Crunch v. Fluff: The Unstackening

On Wednesday I unloaded both barrels on the crunch vs. fluff dichotomy in roleplaying design, labeling it a stacked framing meant to grant an air of objective authority on one set of gamer tastes. Monte Cook, whose post inspired that one, doesn’t much care for the terms either.

Which raises the question: is there a neutral way to describe this real separation in player tastes?

To do that, we need to find positive terms for both ends of the continuum, which respect the essential role they play in a roleplaying experience, and the players who strongly prefer one side over the other.

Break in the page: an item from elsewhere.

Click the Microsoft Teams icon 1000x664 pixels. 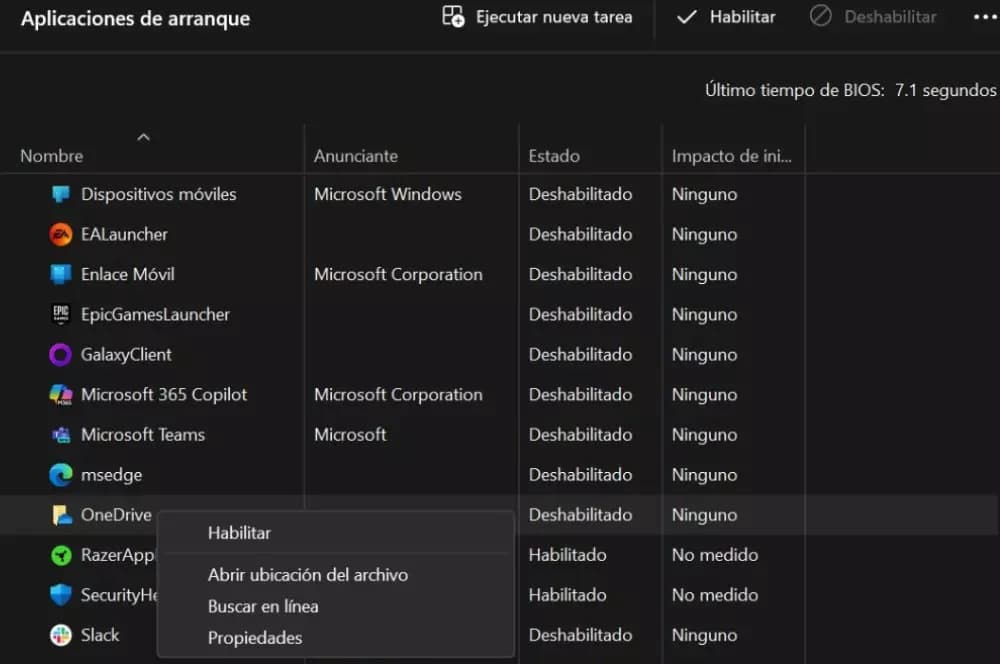61,435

“Crunch” works as is, as one would expect for the quality the framing was built to favor. I used the related term “crunchy bit” in Robin’s Laws of Good Game Mastering to evoke the satisfying interplay of imaginary hard details. There is an aesthetic pleasure in these interactions, both as abstractions and in the ways they claim to simulate real-world processes. Players find a certain complexity level emotionally satisfying. Inconveniently for game designers, that level varies even among crunch-lovers. Crunch also suggests what one tends to do with these rules—crunch your opponents upside the head. It appeals to particular player types, placing vital tools in the hands of butt-kickers, tacticians, and power gamers.

“Fluff”, however, has to go. It’s inherently dismissive of the RPG elements that bring storytellers, method actors, explorers and casual gamers to the table. We need a punchy, fun term to encompass the invented histories, character portrayals, setting descriptions, visual imagery and other imaginative elements that together make up the form’s narrative side. “Imagination” or “visualization” describe what these bring to the game, but sound dry and lack that one-syllable pizazz.

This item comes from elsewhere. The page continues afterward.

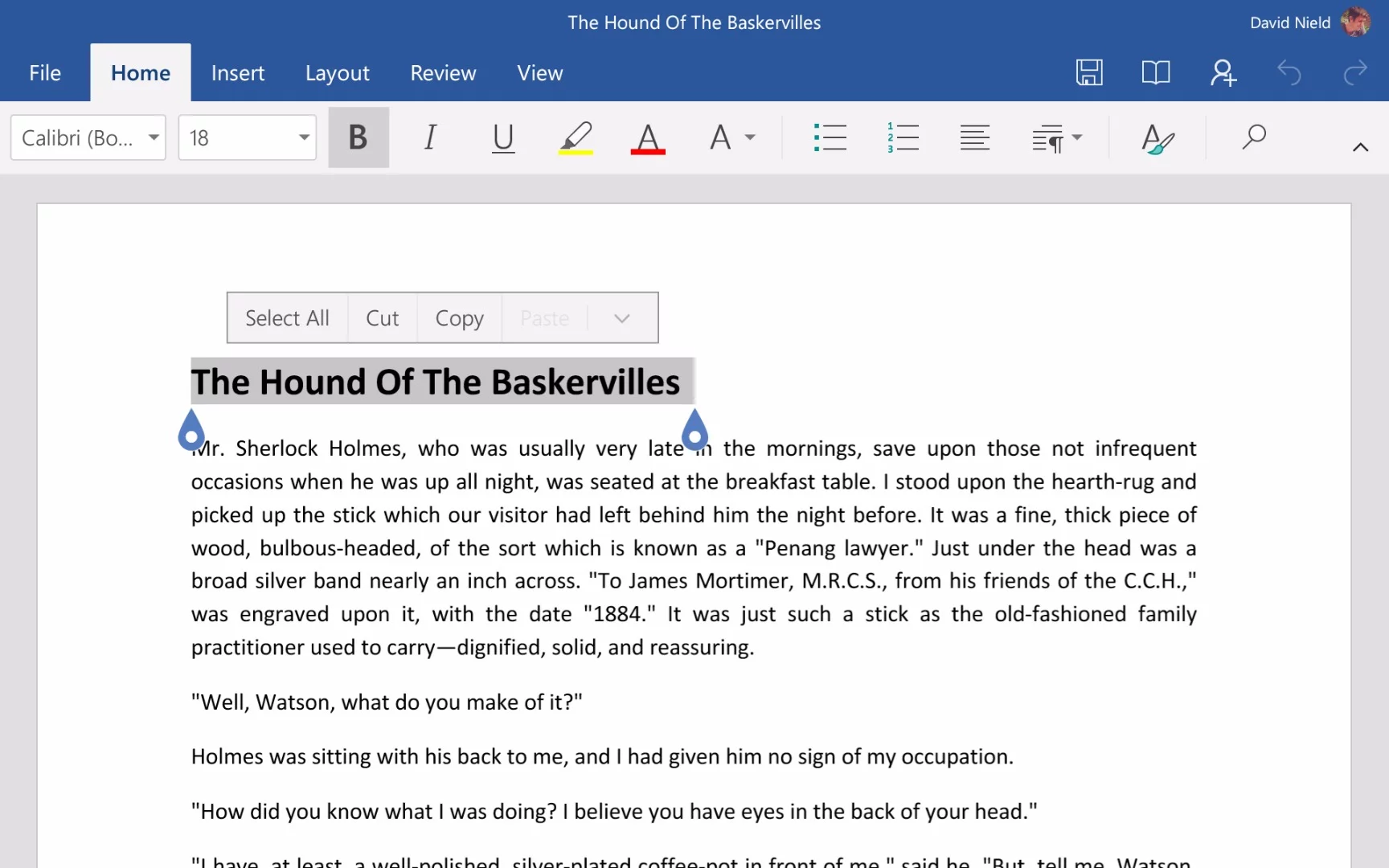Toggle underline formatting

In exceptions-based card games, one sometimes uses the term “chrome.” That sounds cool and shiny, but, like “fluff”, implies a superficial layer placed on top of the true substance. Which is arguably the case with the art, flavor text and setting elements in a card game, which are much less central to play in a card game than their analogues in an RPG.

The term “flavor” gets us a little closer. Who would want food without flavor? But it still sounds like an added ingredient rather than one half of a balanced whole.

With a little free association, however, we can springboard from “flavor” and “chrome” to two possible alternate terms.

“Sizzle” seems at least as cool as crunch, and sticks with the latent food metaphor. It draws out the emotional dash that story elements provide.

The judges will also accept “flash” as a short, positive word that describes that selfsame impact.

So if you want to speak honestly when discussing the balance of mechanics/tactics and character/story, call it “crunch vs. sizzle” or “crunch vs. flash.” Then we can talk.